# Problem:
Below are some records. Return exactly their lines from the one containing "For every named" through the one containing "مولتی متر برند VICTOR مدل VC97 (544, 1530)", and drop the pictures.

# Dataset:
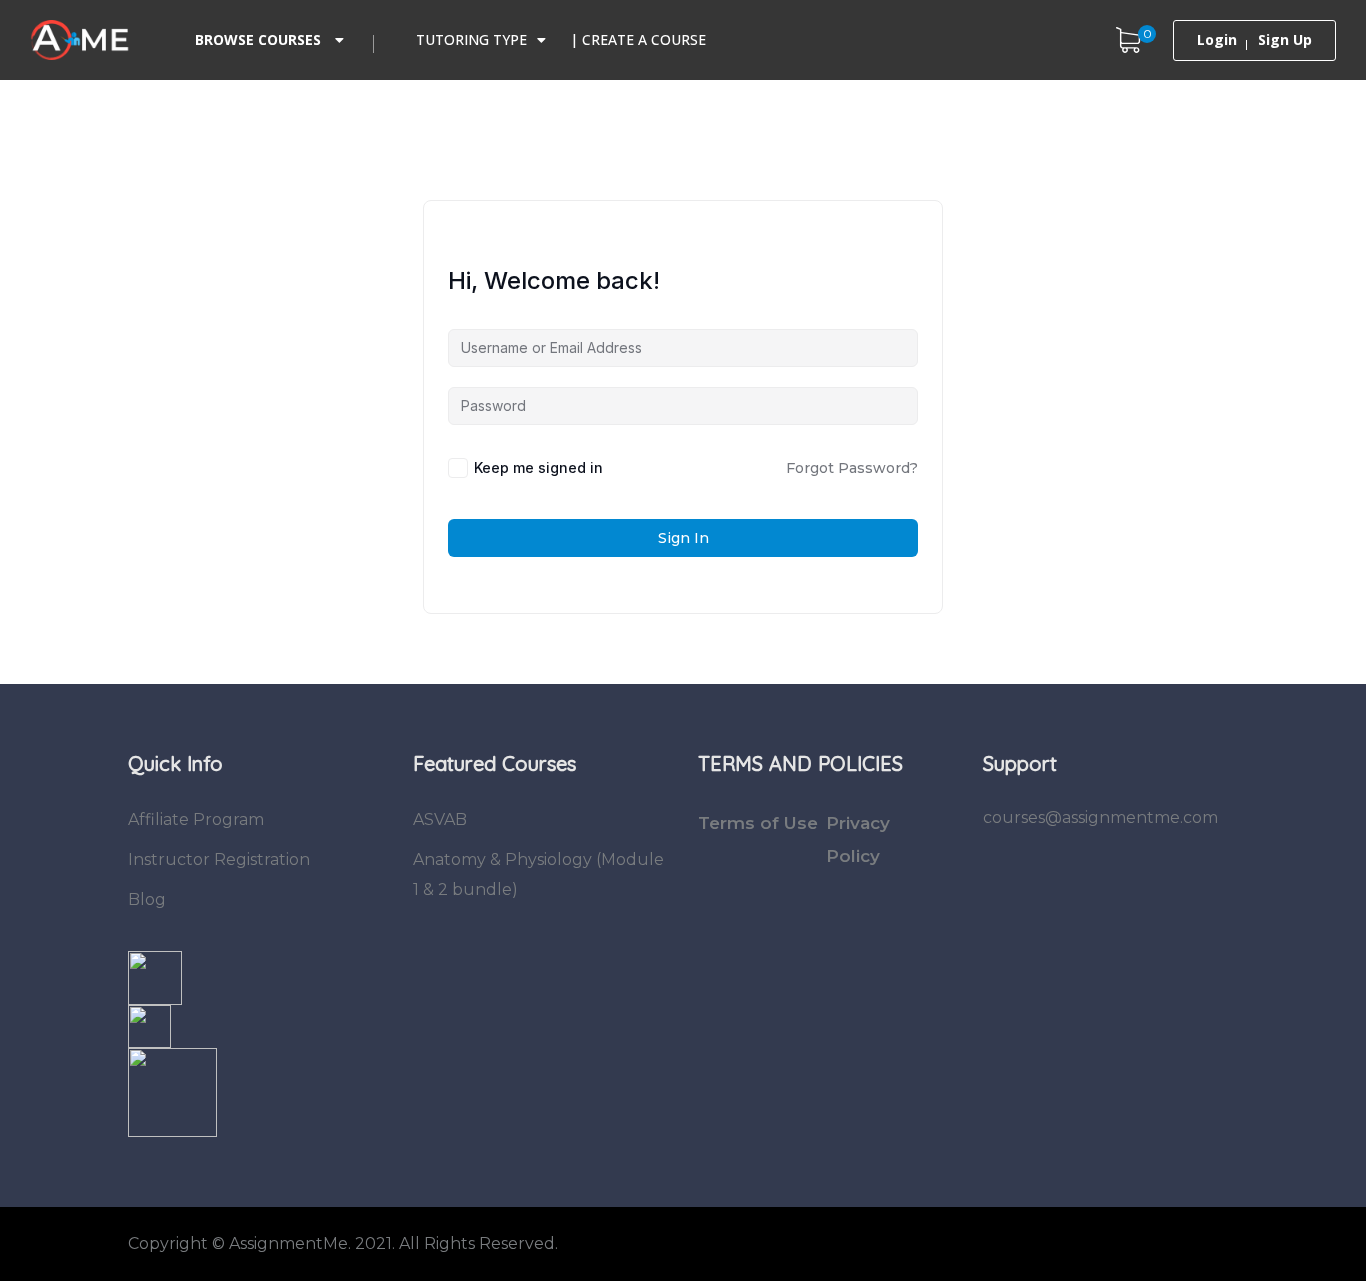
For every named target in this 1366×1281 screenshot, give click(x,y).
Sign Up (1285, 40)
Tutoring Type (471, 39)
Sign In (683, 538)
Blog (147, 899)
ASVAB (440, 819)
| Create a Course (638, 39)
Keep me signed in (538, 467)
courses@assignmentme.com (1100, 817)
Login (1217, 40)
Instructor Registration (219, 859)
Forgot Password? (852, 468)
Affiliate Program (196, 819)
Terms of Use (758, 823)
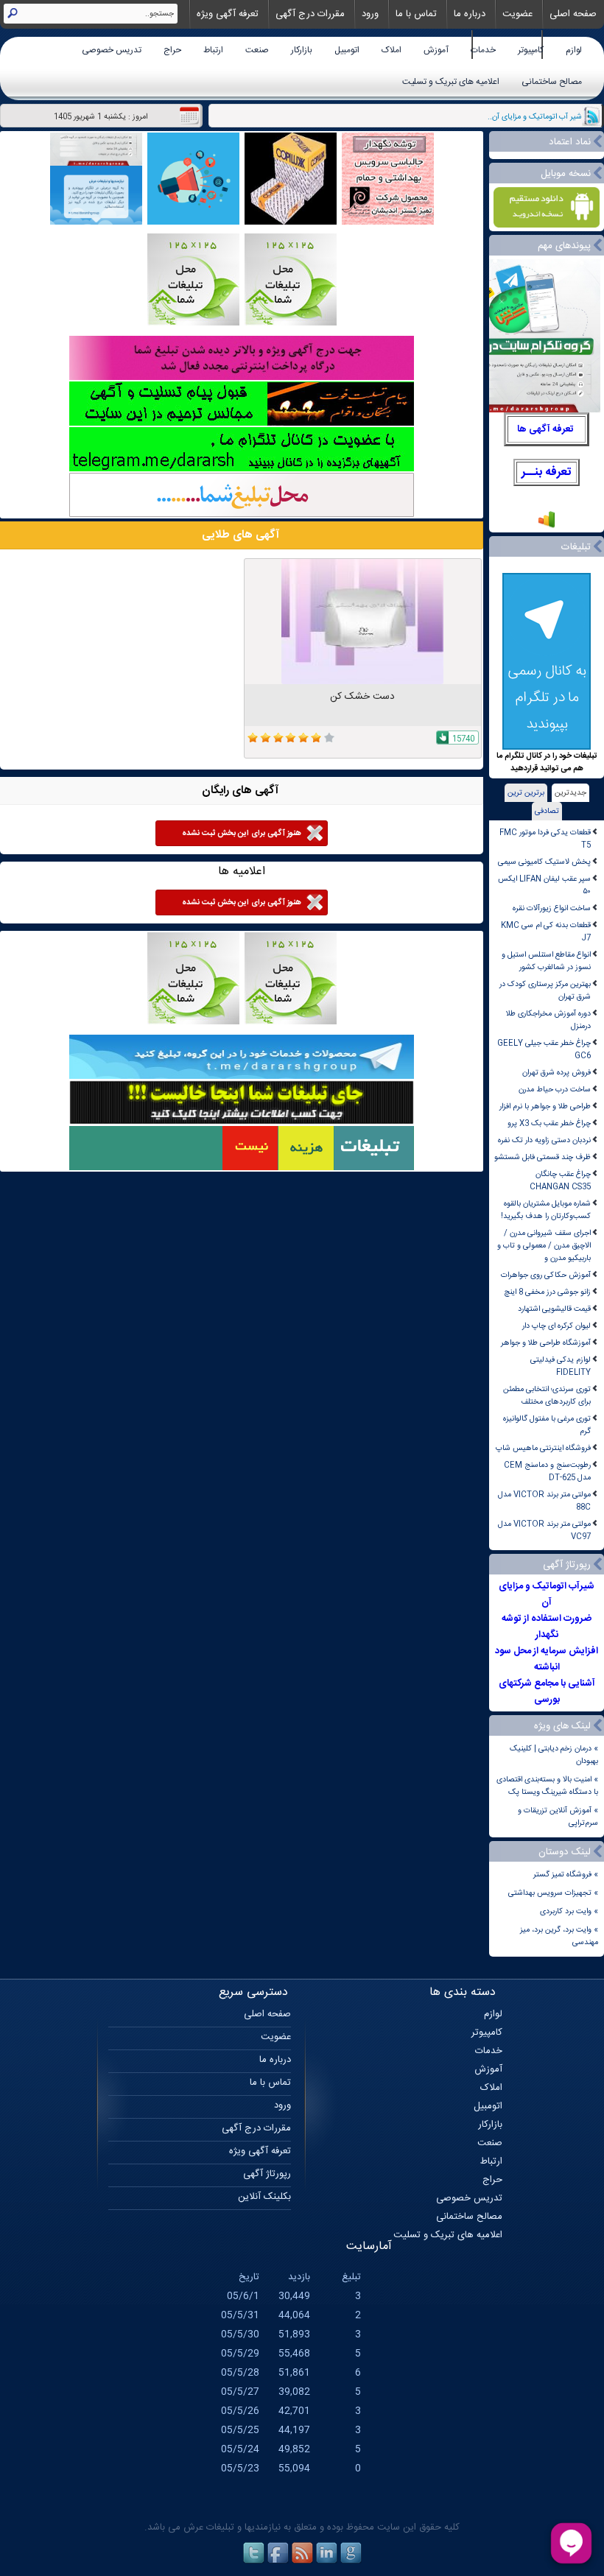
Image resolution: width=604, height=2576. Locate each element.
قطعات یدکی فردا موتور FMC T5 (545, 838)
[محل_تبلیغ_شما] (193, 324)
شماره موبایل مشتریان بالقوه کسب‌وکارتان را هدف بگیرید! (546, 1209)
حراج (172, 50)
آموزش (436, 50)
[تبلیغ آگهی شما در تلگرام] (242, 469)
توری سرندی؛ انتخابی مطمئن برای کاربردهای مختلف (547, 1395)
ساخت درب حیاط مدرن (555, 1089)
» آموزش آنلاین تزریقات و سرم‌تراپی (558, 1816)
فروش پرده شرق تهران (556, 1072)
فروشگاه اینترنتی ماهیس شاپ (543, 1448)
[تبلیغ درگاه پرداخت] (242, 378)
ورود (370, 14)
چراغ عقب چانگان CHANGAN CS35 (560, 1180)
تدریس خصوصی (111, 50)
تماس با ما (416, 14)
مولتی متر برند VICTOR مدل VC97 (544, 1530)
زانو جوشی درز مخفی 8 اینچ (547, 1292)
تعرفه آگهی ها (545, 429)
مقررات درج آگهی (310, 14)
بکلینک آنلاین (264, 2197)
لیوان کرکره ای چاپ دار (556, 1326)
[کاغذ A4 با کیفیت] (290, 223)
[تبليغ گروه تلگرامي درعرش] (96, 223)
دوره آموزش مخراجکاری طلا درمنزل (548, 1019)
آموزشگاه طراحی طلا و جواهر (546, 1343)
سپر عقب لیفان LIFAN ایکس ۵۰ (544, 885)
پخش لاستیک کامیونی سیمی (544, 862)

==

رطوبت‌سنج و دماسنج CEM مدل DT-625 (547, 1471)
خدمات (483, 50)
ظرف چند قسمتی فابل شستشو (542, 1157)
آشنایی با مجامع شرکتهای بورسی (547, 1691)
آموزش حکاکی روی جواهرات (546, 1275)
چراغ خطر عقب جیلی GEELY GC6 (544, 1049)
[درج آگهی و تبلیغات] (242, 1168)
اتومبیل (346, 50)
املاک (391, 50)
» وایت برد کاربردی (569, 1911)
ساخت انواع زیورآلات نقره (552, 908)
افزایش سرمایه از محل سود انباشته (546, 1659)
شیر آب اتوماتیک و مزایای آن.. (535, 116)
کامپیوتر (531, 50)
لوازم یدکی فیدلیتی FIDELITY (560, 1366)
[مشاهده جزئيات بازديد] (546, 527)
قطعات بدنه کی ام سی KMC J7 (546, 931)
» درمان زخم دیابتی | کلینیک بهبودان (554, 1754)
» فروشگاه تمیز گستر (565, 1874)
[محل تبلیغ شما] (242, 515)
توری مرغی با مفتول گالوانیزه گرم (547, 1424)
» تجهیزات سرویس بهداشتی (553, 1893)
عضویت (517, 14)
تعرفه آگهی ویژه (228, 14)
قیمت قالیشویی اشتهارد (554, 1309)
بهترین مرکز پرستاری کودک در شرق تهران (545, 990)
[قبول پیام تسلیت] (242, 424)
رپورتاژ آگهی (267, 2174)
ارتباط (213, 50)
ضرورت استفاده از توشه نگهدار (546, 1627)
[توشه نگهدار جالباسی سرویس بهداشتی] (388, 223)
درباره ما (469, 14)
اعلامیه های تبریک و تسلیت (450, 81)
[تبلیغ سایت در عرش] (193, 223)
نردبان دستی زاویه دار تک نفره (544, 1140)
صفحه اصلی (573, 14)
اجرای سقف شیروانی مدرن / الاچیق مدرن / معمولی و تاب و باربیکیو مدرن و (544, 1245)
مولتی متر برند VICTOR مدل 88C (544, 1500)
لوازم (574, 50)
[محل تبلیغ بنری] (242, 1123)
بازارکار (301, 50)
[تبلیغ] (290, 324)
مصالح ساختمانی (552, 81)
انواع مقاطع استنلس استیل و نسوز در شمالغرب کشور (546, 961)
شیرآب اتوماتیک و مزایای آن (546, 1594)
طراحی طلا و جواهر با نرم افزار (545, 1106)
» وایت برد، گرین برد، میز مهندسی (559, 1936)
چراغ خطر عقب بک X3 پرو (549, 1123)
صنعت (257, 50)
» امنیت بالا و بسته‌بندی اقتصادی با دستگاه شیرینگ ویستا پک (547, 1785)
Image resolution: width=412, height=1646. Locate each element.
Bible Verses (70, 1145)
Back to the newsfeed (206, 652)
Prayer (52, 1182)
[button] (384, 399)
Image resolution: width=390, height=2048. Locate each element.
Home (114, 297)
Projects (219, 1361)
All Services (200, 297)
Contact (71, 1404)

---

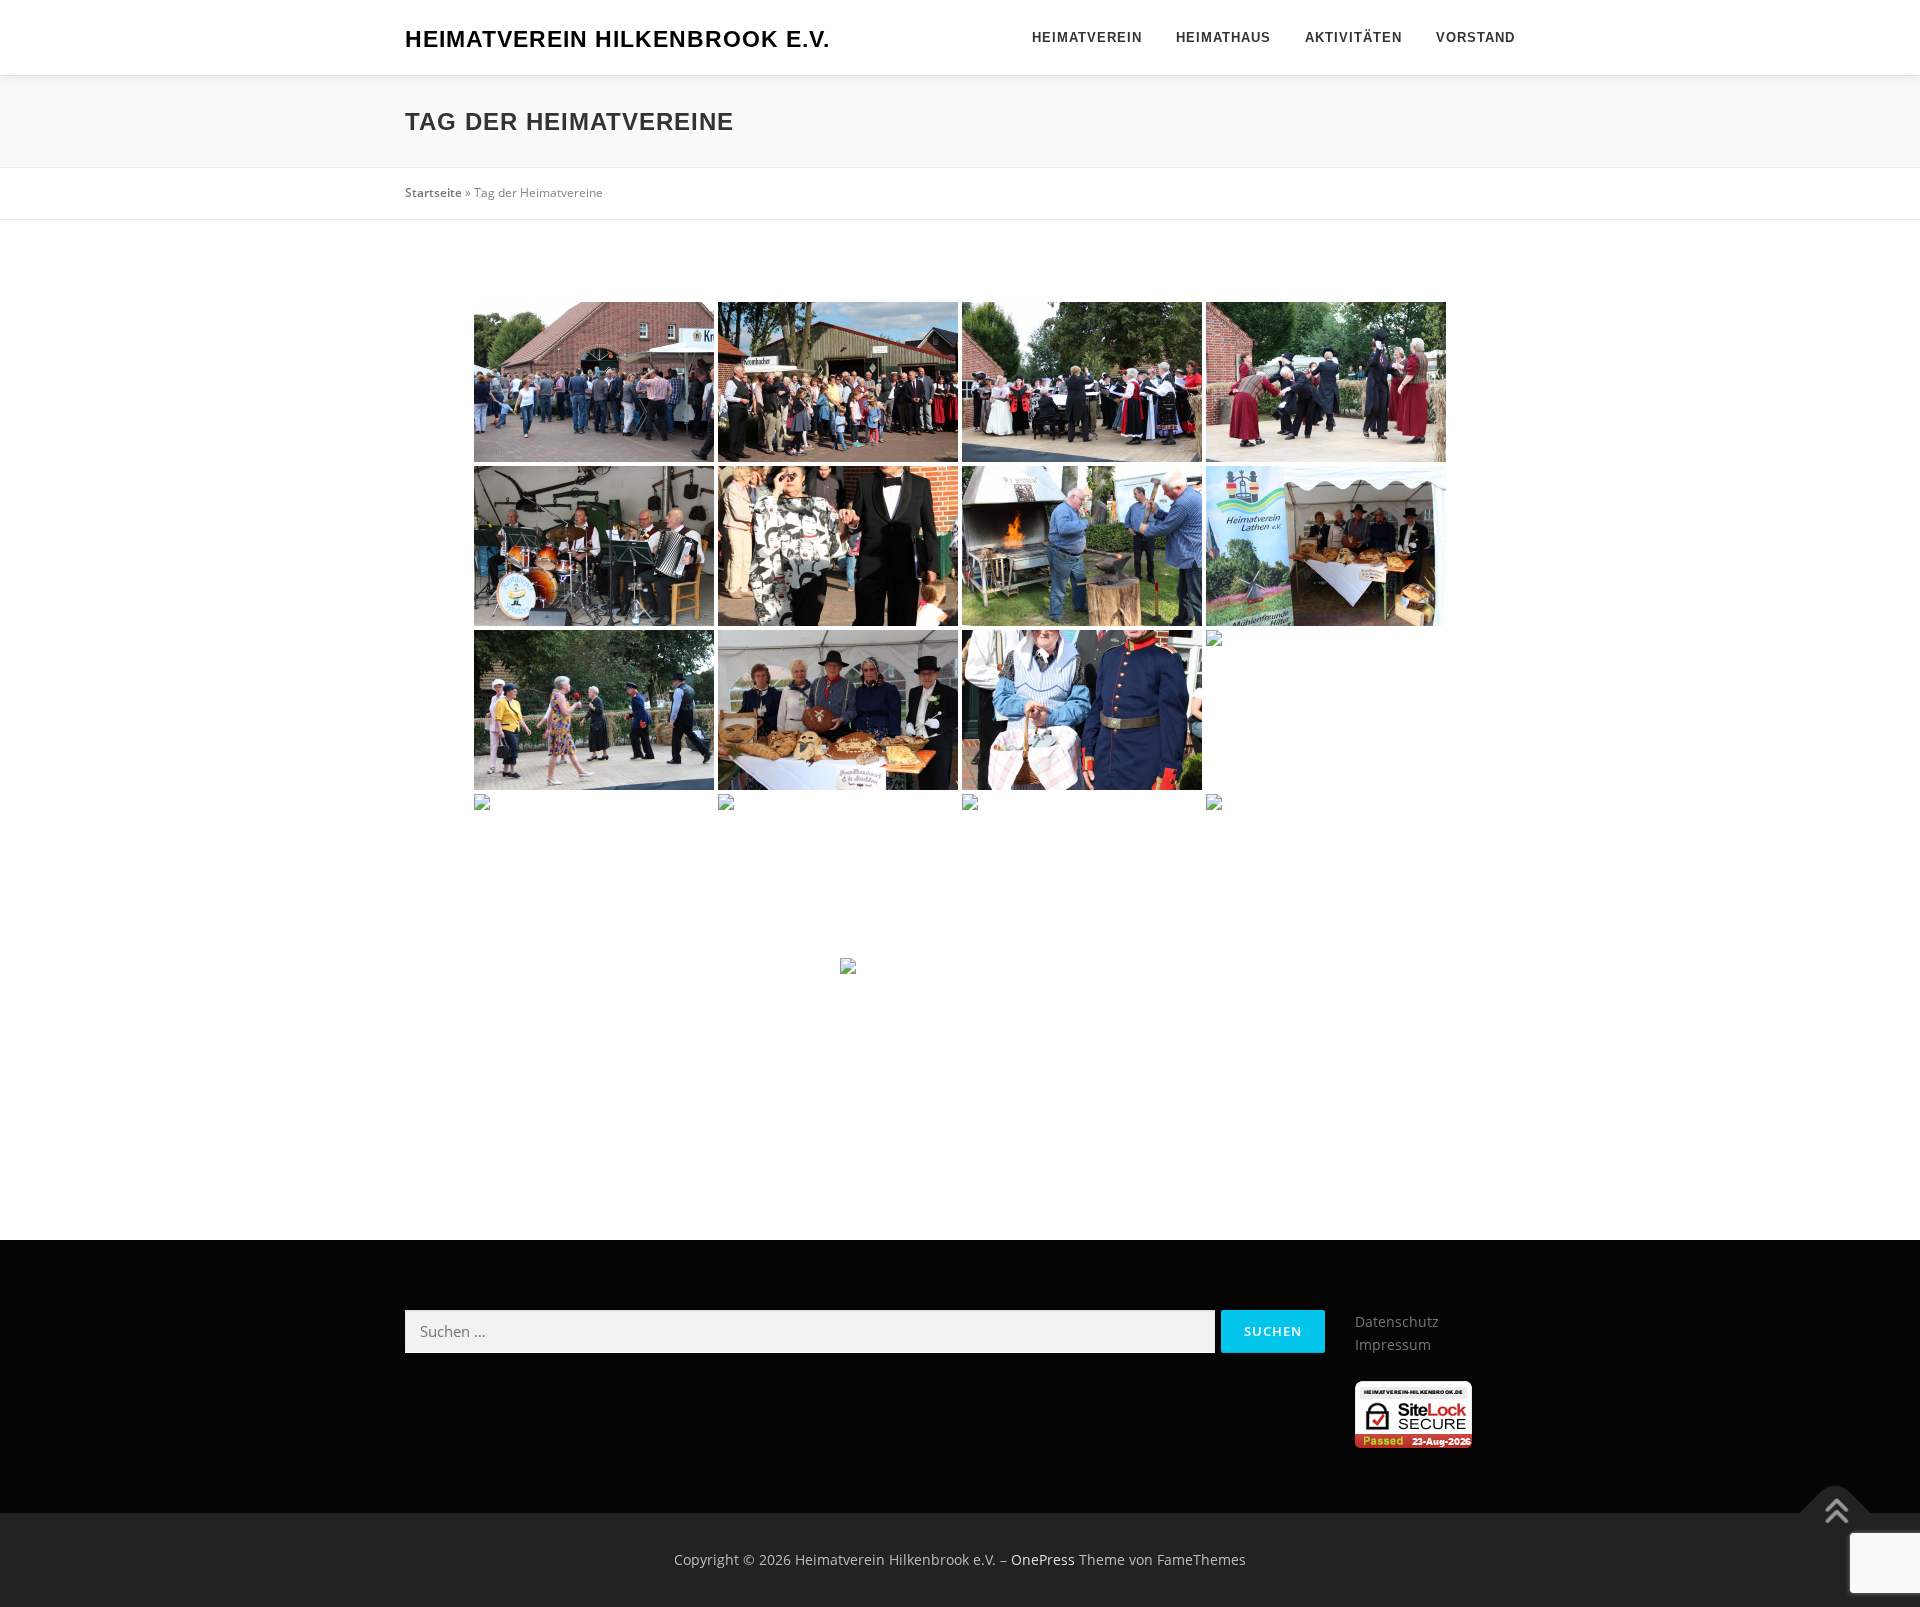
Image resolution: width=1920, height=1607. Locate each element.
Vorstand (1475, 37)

# Response:
For every named target in this 1366×1281 screenshot, give click(x,y).
Sign Up (1285, 40)
Tutoring Type (471, 39)
Sign In (683, 538)
Blog (147, 899)
ASVAB (440, 819)
| Create a Course (638, 39)
Keep me signed in (538, 467)
courses@assignmentme.com (1100, 817)
Login (1217, 40)
Instructor Registration (219, 859)
Forgot Password? (852, 468)
Affiliate Program (196, 819)
Terms of Use (758, 823)
Image resolution: width=604, height=2576. Locate each element.
قطعات یدکی فردا موتور FMC T5 (545, 838)
[محل_تبلیغ_شما] (193, 324)
شماره موبایل مشتریان بالقوه کسب‌وکارتان را هدف بگیرید! (546, 1209)
حراج (172, 50)
آموزش (436, 50)
[تبلیغ آگهی شما در تلگرام] (242, 469)
توری سرندی؛ انتخابی مطمئن برای کاربردهای مختلف (547, 1395)
ساخت درب حیاط مدرن (555, 1089)
» آموزش آنلاین تزریقات و سرم‌تراپی (558, 1816)
فروش پرده شرق تهران (556, 1072)
فروشگاه اینترنتی ماهیس شاپ (543, 1448)
[تبلیغ درگاه پرداخت] (242, 378)
ورود (370, 14)
چراغ عقب چانگان CHANGAN CS35 (560, 1180)
تدریس خصوصی (111, 50)
تماس با ما (416, 14)
مولتی متر برند VICTOR مدل VC97 (544, 1530)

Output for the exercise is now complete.